### [AUSGEWÄHLTER ABSCHNITT]
►
Wer mit einem Kind unter 14 Jahren sexuellen
Kontakt hat, macht sich strafbar. Diese Regel gilt in Deutschland - 
aber auch in der Türkei. Und dort sitzt seit elf Wochen der 
17-jährige Marco aus Uelzen wegen eben eines solchen Vorwurfs im 
Gefängnis.
Ob zu Recht oder zu Unrecht, das wissen mit Bestimmtheit nur die 
beiden beteiligen Personen des folgenschweren Urlaubsflirts. Neben 
dem Schüler aus Deutschland ist das die 13-jährige Britin Charlotte, 
deren Mutter Marco wegen des Missbrauchs ihrer Tochter angezeigt hat.
Dass es diesen Missbrauch im strafrechtlichen Sinne tatsächlich 
gegeben hat, daran besteht inzwischen kaum noch ein Zweifel. 
Schließlich hat Marco in einem Interview eingeräumt, mit Charlotte 
schlafen zu wollen. Das sei auch ihr Wunsch gewesen. Im Zimmer seines
Urlaubsflirts habe er vorzeitig einen Samenerguss gehabt, ohne 
Charlotte aber an intimen Stellen berührt zu haben.
Diesen Vorwurf erhebt angeblich nicht einmal die 13-Jährige. Sie will
in ihrem Bett eingeschlafen sein, als Marco im Zimmer war. Als sie 
aufgewacht sei, habe er auf ihr gelegen und es sei feucht gewesen.
◄
### [AUFGABEN]
1 - Seit wie vielen Wochen ist Marco laut dem Abschnitt über seinen Fall in der Türkei im Gefängnis?
2 - Führe den Abschnitt über Marcos Fall nach dem letzten Satz weiter.

### [ANGEZEIGTE INFORMATIONEN]
►
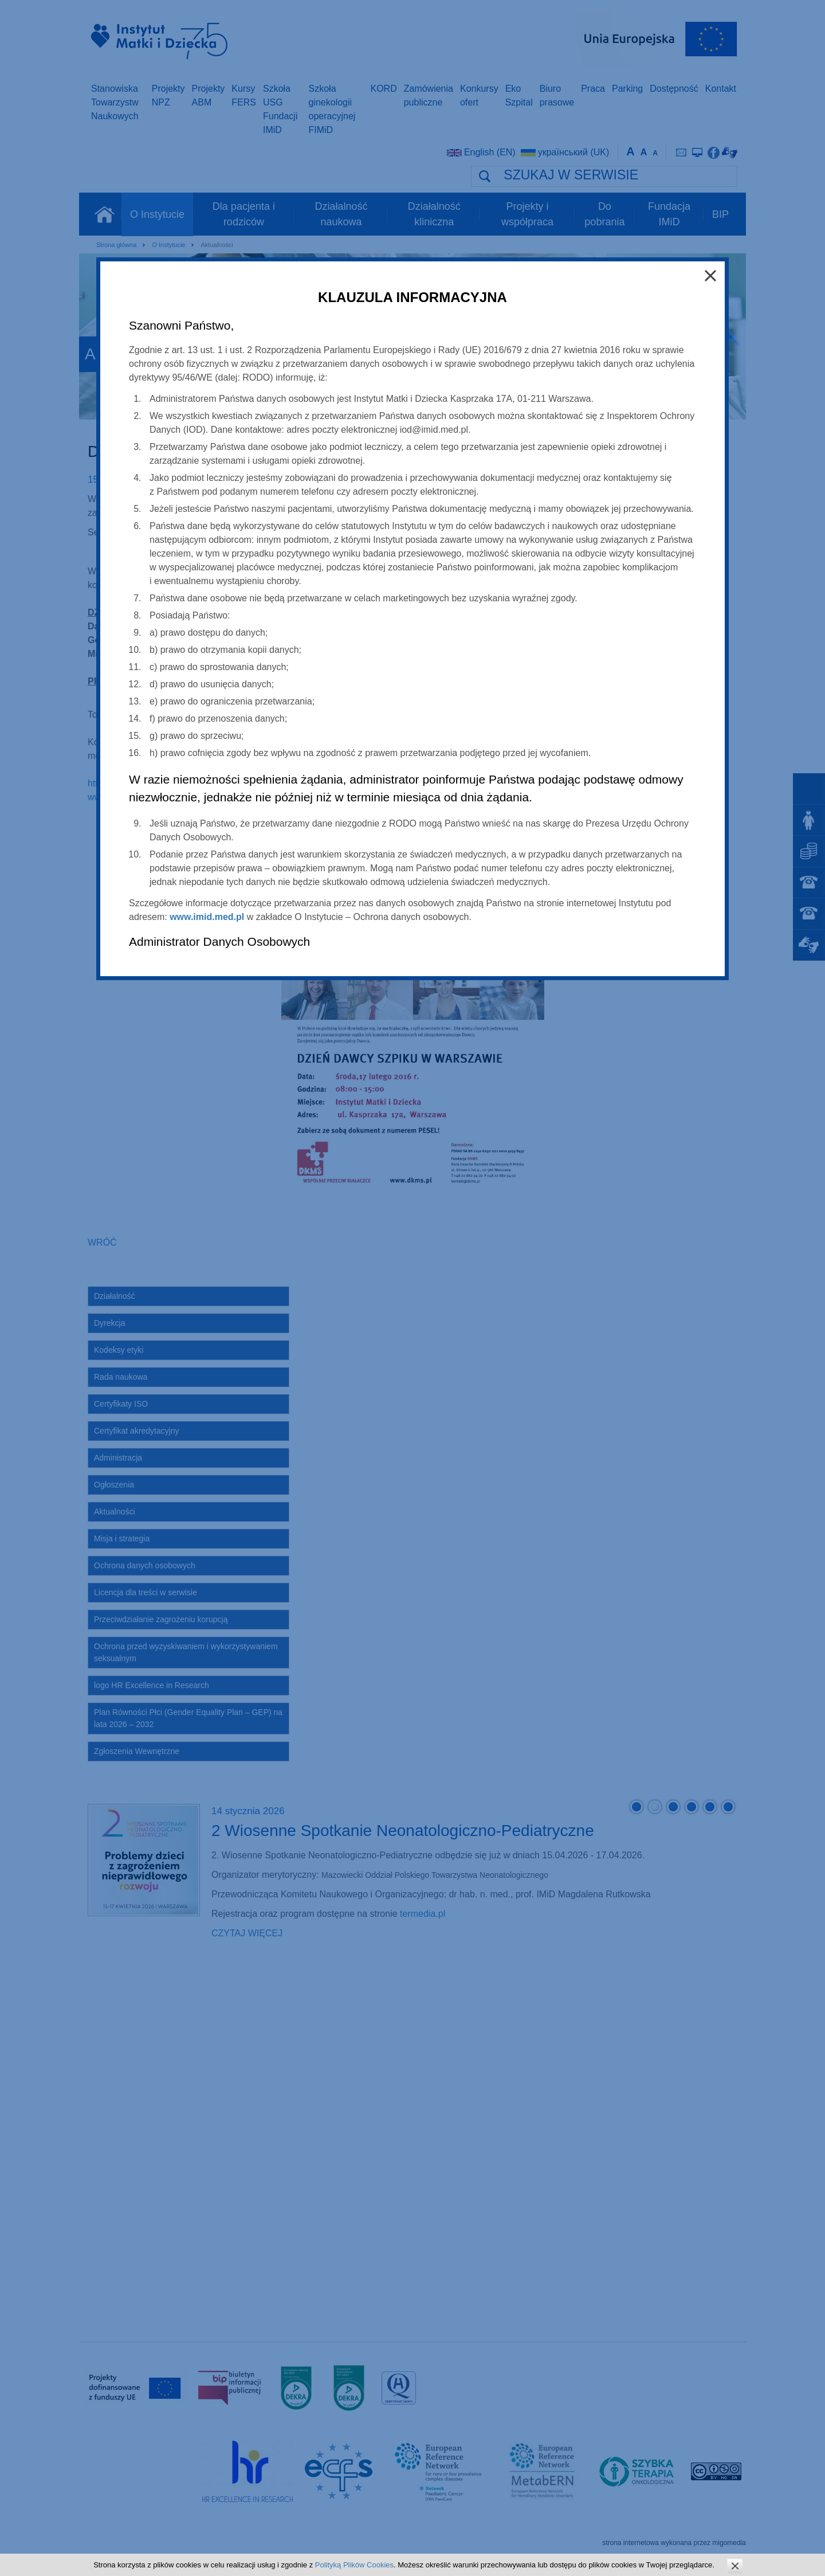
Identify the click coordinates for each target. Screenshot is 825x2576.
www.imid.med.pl (207, 917)
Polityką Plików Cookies (354, 2565)
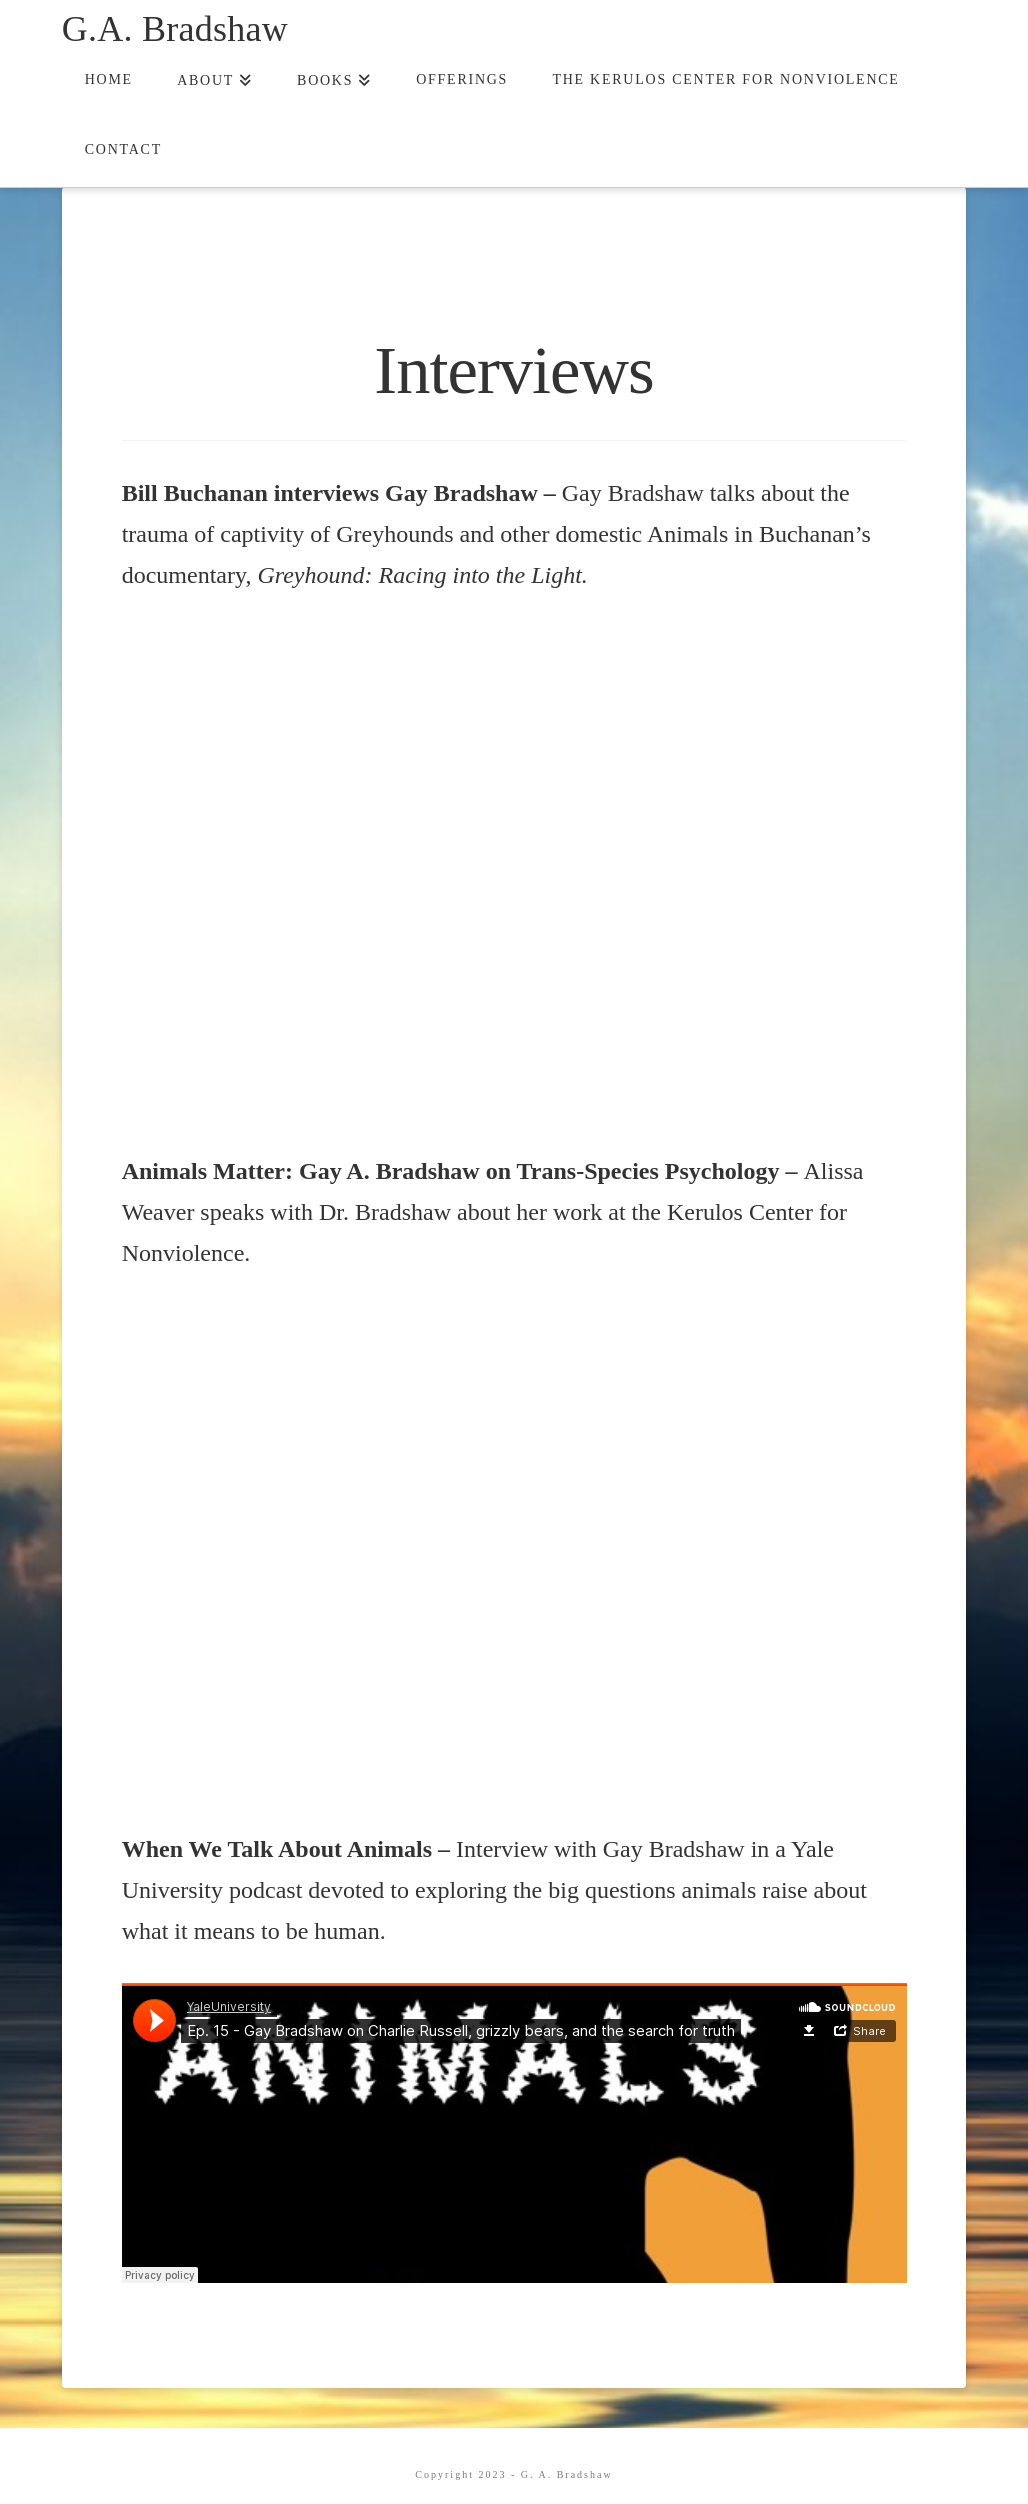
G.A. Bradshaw (175, 29)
◄
### [ANTWORTEN]
1 - Seit elf Wochen.

2 -
Fest steht demnach, dass Marco weder gewaltsam in das Zimmer gekommen
ist, noch ansonsten Gewalt angewendet hat. Und dass Charlotte ihm 
gewisse Hoffnungen gemacht haben muss.
Einerlei, welche der beiden Versionen nun den Tatsachen entspricht - 
für die Urteilsfindung ist weitaus wichtiger, ob Marco geglaubt wird,
dass sich die Britin ihm gegenüber als zwei Jahre älter ausgegeben 
hat. Diese Behauptung des deutschen Schülers klingt zumindest 
plausibel und ist objektiv betrachtet auch realistisch. Jugendliche 
in diesem Alter machen sich gern ein wenig älter, um zu gefallen - 
sei es durch Kleidung, Auftreten oder Sprüche.
Und wer zu später Stunde noch in der Disco ist, kann schließlich kaum
noch 13 sein. Da es in diesem Fall aber offensichtlich so war, muss 
zumindest über die mögliche Verletzung der Aufsichtspflicht der 
Eltern des Mädchens nachgedacht werden - ohne damit vom eigentlichen 
Vorwurf der sexuellen Handlungen ablenken zu wollen.
Keine Frage, elf Wochen Untersuchungshaft für Marco sind eine lange 
Zeit. Vor allem unter den Bedingungen einer türkischen Strafanstalt, 
die mit deutschen Verhältnissen nicht zu vergleichen ist.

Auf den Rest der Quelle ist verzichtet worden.